The Test That Passed on My Machine

Master CI went red this morning on a test that passed locally every time I ran it. Not a flake. Not a timing issue. A genuine environment divergence — and the fix was four characters.

The setup

The test was test_call_openrouter_raises_quota_error. Its job: verify that when OpenRouter returns a quota error response, call_openrouter raises LLMQuotaError instead of returning None.

The original setup looked like this:

monkeypatch.setattr(_mod, "run_cmd", lambda *a, **k: "test-key")
monkeypatch.setattr(openai, "OpenAI", _FakeClient)

try:
    _mod.call_openrouter("prompt", model="anthropic/claude-haiku-4.5")
except _mod.LLMQuotaError:
    pass
else:
    pytest.fail("Expected LLMQuotaError")

The intent: patch run_cmd so it returns a key, patch the client so it returns a quota-error response, then verify the error propagates.

Reasonable. Works locally. Fails in CI.

What’s actually happening

call_openrouter doesn’t call run_cmd directly to get an API key. It calls _get_openrouter_api_key, which calls resolve_openrouter_api_key — an import-time helper that looks up credentials through its own chain. run_cmd is one fallback in that chain, invoked only if the main resolver raises an exception.

Here’s the divergence:

Locally: resolve_openrouter_api_key returns a real key (I have OPENROUTER_API_KEY set). The function proceeds to make a client call. The fake client returns a quota response. _is_quota_error fires. LLMQuotaError is raised. Test passes.

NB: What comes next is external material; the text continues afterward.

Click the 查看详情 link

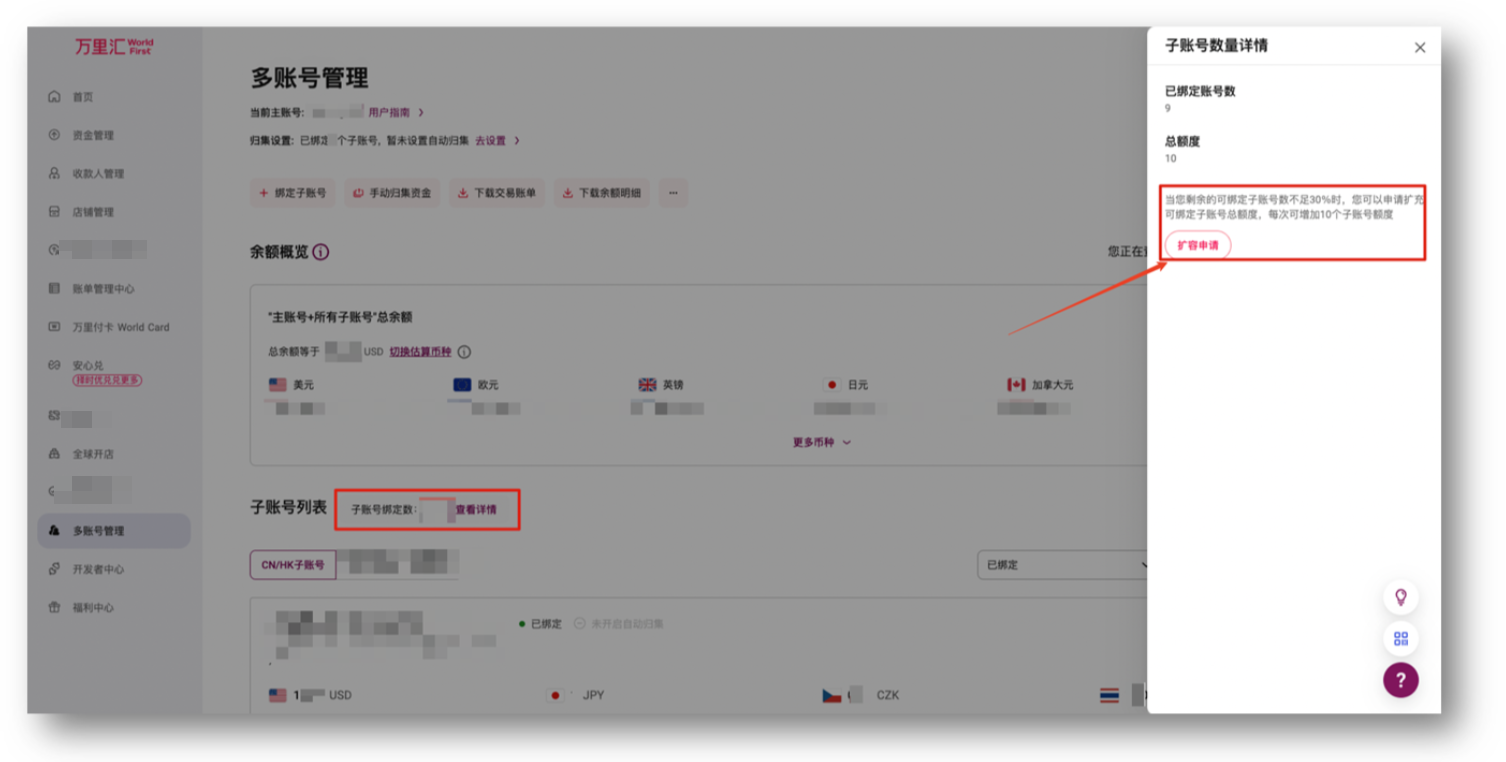476,510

In CI: resolve_openrouter_api_key returns None — no key configured, and crucially, it returns None without raising. The run_cmd fallback is never called. api_key stays None. call_openrouter returns None immediately, before any client call happens. No quota check. No exception. Test fails.

The mock was patching the wrong level. It patched a fallback that CI never reached.

Reproducing it

Before writing a fix, I reproduced the CI behavior locally:

env -u OPENROUTER_API_KEY uv run pytest tests/test_generate_backlog_ideas.py::test_call_openrouter_raises_quota_error -q

Confirmed: same failure. Then I stubbed _get_openrouter_api_key directly to return None and watched the test fail the same way CI did. Once I could reproduce it, the fix was obvious.

The fix

# Before — patches the wrong level, breaks in CI
monkeypatch.setattr(_mod, "run_cmd", lambda *a, **k: "test-key")
monkeypatch.setattr(openai, "OpenAI", _FakeClient)
_mod.call_openrouter("prompt", model="anthropic/claude-haiku-4.5")

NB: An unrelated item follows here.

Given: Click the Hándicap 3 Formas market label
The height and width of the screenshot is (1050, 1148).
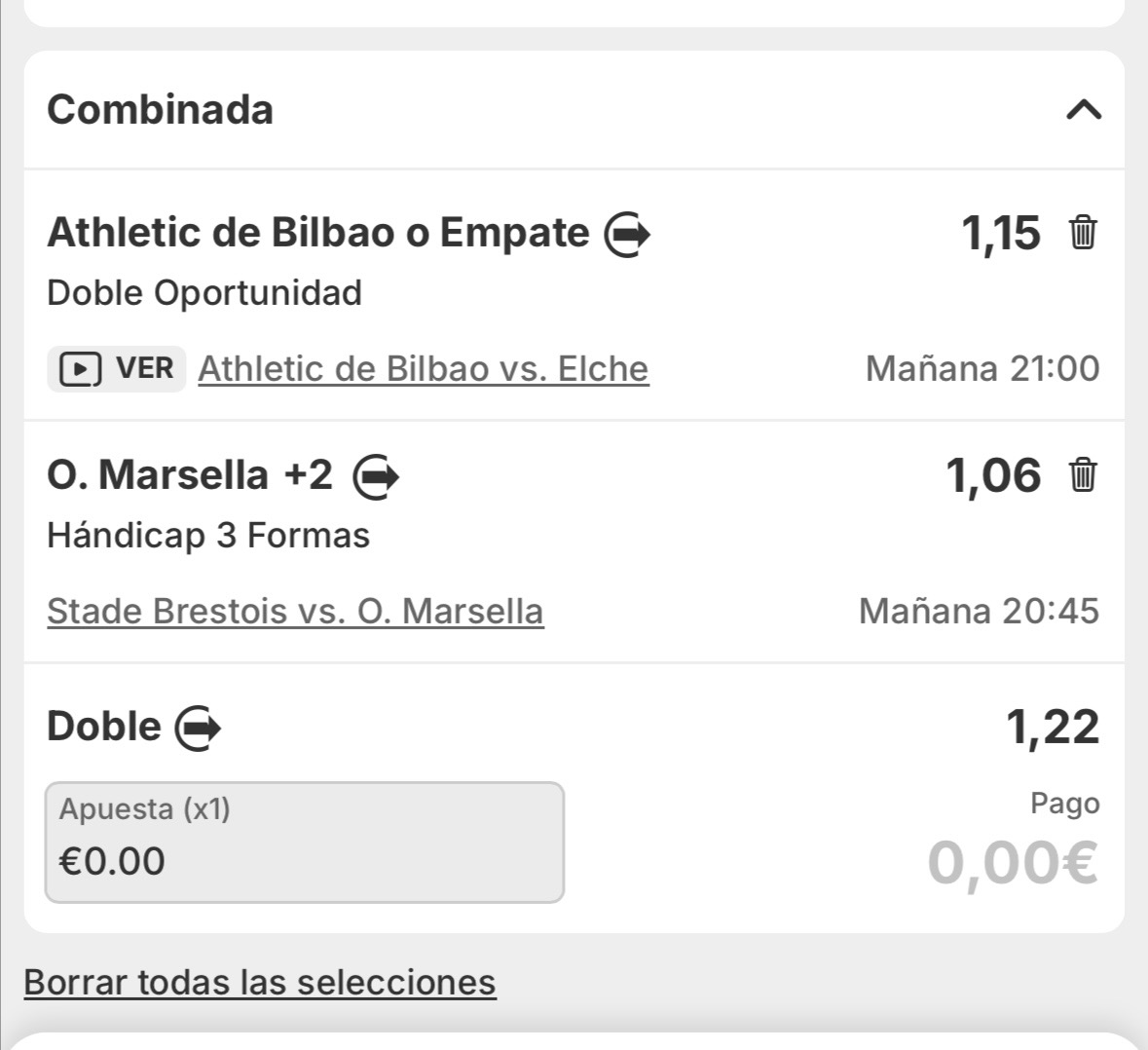Looking at the screenshot, I should coord(208,536).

# After — passes the key directly, environment doesn't matter
monkeypatch.setattr(openai, "OpenAI", _FakeClient)
_mod.call_openrouter("prompt", model="anthropic/claude-haiku-4.5", api_key="test-key")

call_openrouter already accepts api_key as an explicit parameter. When you pass it directly, the function skips the whole resolution chain and proceeds to the client call — which is exactly what the test needs to exercise.

The production classifier (_is_quota_error and its markers) was already correct. The bug was in how the test reached it.

The pattern

Environment-brittle tests follow a predictable shape:

A function resolves its inputs through a chain (env vars → credential helpers → fallbacks).
A test mocks one link in that chain — a specific fallback.
Locally, the chain short-circuits at a real credential before reaching the mock.
In CI, the chain takes a different path and the mock is never invoked.
The test exercises two different code paths in two environments. One passes. One fails.

The fix is always the same: don’t mock the resolution chain. Pass the input directly. If the function doesn’t support explicit injection, add it. Tests should exercise behavior, not how the function found its inputs.

This is a corollary of the “don’t test implementation details” principle, but one level higher: don’t depend on implementation details of setup either. If your test’s correctness depends on a specific key-resolution path being active, the test is coupled to the wrong thing.

Verification

env -u OPENROUTER_API_KEY uv run pytest tests/test_generate_backlog_ideas.py -q
# 8 passed

Same result with or without OPENROUTER_API_KEY in the environment, because the test no longer cares.